John Hinckley, Jr., unsuccessfully attempted to assassinate Ronald Reagan on March 30, 1981. The Last Horror Film pretends that that year’s Cannes Film Festival was happening at around the same time and not in May, and that it would be feasible for a popular slasher-movie star to be the frontrunner among the festival’s Best Actress award nominees. Isabelle Adjani, who won in real life for her performances in Quintet and Possession, in The Last Horror Film is no match for Jana Bates (Caroline Munro), who wears her hair in a skunky black and white legions of young female fans often duplicate and, of late, has become the obsession of a cab driver who lives with his mother in New York City named Vinny Durand (Joe Spinell).
It’s a little like how it had been with Hinckley and Jodie Foster, only Durand’s intentions are more cinematic. He dreams of becoming a horror filmmaker, and wants Bates to headline his debut project. He figures the best way to coax her into working with him is by accosting her someplace at Cannes, where she is promoting a movie called Scream. The thing is that whether Bates agrees to star in the barely mapped-out project Durand has in mind doesn’t actually matter. From the moment he’s stepping onto the French Riviera, she’s already been “cast” as a sort of real-life final girl where Durand, a classic mad-slasher type, starts gruesomely killing those close to her, capturing his work on camera. He starts with the silver-haired and fake-tanned husband (Glenn Jacobson) who predicts with a laugh that “it’s going to be an interesting festival” after Durand sends him a threatening note with a straight razor attached to it. He gets more homicidally confident from there.
Released a year after the start of the festival season it’s set in, The Last Horror Film keeps things tongue in cheek. Between the killings it attends press conferences where the societal influence of horror is discussed with a basically out-in-the-open eye roll, and screenings of other horror films where the kinds of murders that typically would open a movie always seem to appear right at the end and win the approval of refined audiences who in our actual reality would never be watching this stuff. I couldn’t guess whether director David Winters, who also wrote the movie with Judd Hamilton and Tom Klassen, was laughing to himself at the idea of a parallel universe where Cannes judges really think Caroline Munro, so popular she can’t even step out of her car without getting swarmed, is up to par with the likes of Adjani and Isabelle Huppert. I’d like to think he’s having a little fun, like we are watching the movie, with the prospect, just like how the film seems tickled at the preposterous idea of the horror genre being such a defining part of its alternate universe’s Cannes.

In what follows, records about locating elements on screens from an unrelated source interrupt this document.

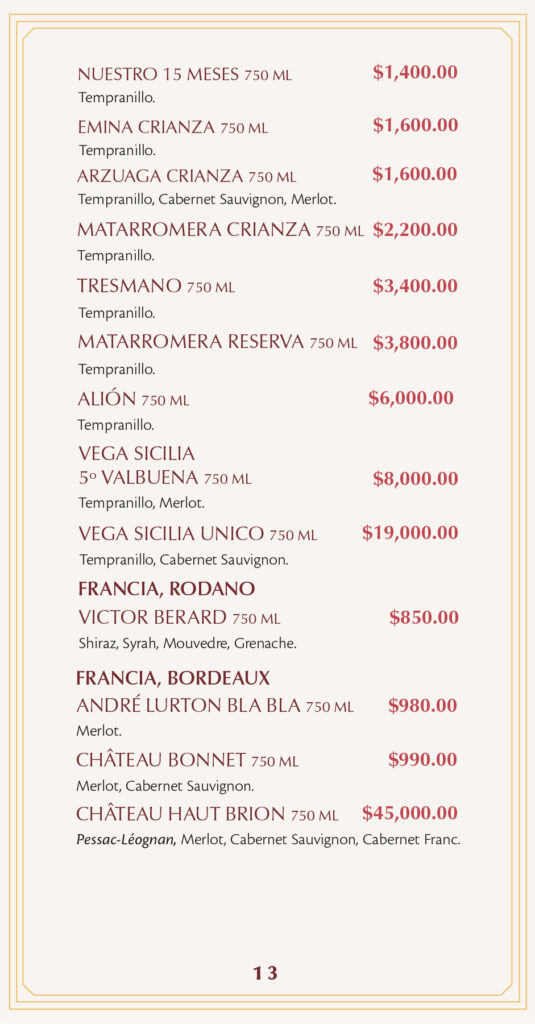Click the Matarromera Crianza 750 ML title

[x=220, y=230]
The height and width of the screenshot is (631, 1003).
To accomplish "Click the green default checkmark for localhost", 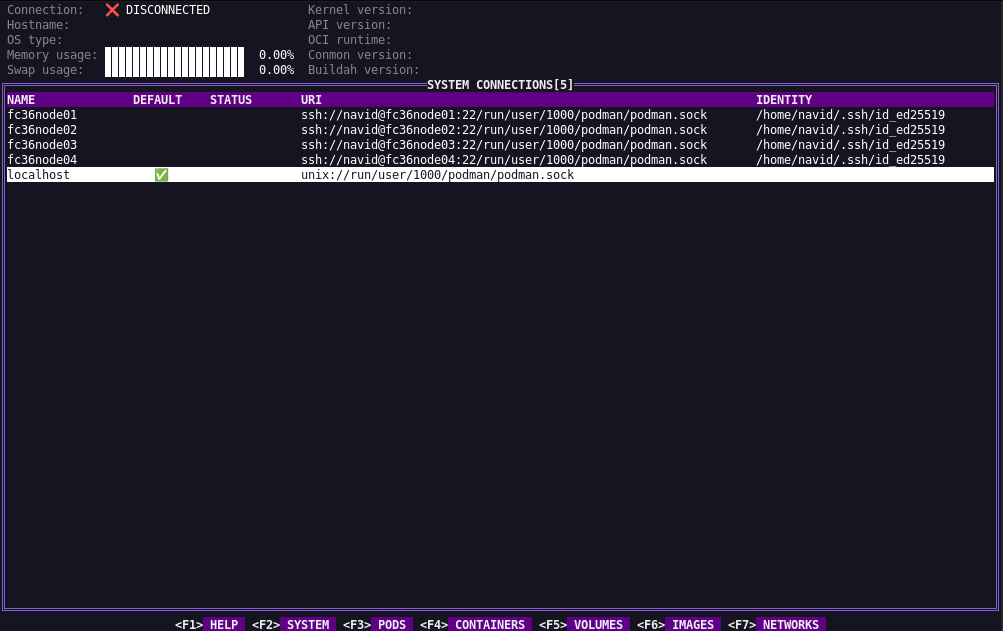I will coord(161,175).
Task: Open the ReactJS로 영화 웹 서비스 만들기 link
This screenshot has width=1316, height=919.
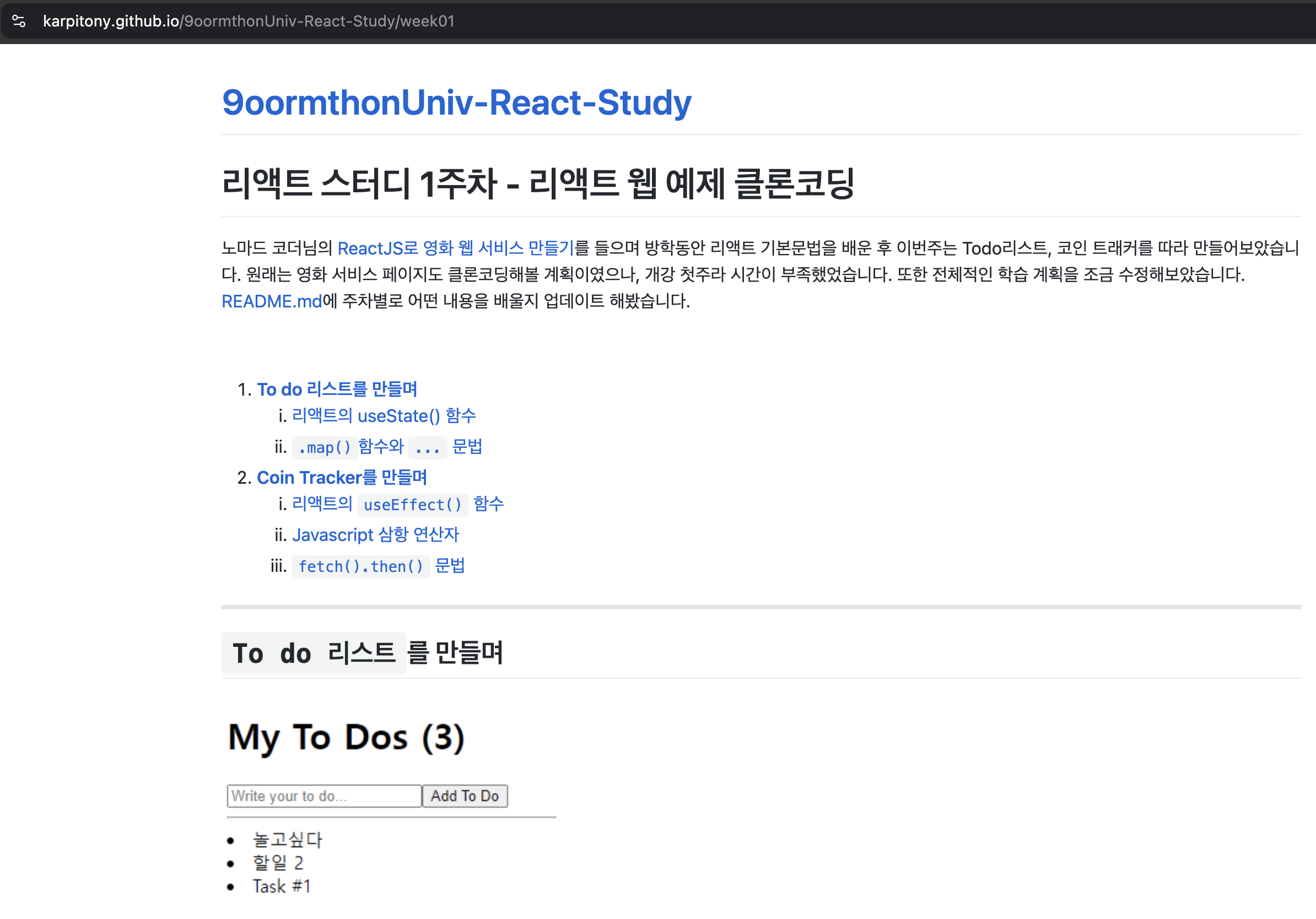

The Last Horror Film is more amusing than it is funny. It’s appositely also more “scary” than it is scary, though its locations are used effectively to feel more ominous in the many unknowns they pose to someone not only foreign to the area but also the object of a one-track minded killer. Munro and Spinell, as they’re wont to do, don’t give us more than they need to in their performances. But there’s a meta flourish to their casting that gives their work an extra kick. Munro too in life saw her glamour and beauty inextricable from horror — a genre to which her looks and limited acting ability was welcoming — and Spinell, though not actually a sweaty creep as far as I know, tended to always be seen as one by the public watching his movies. Spinell and Munro had previously starred in the grimier, more frightening Maniac (1980), where they live up to the kind of typecasting that followed them throughout their careers. The Last Horror Film gives them an opportunity to wink and nudge.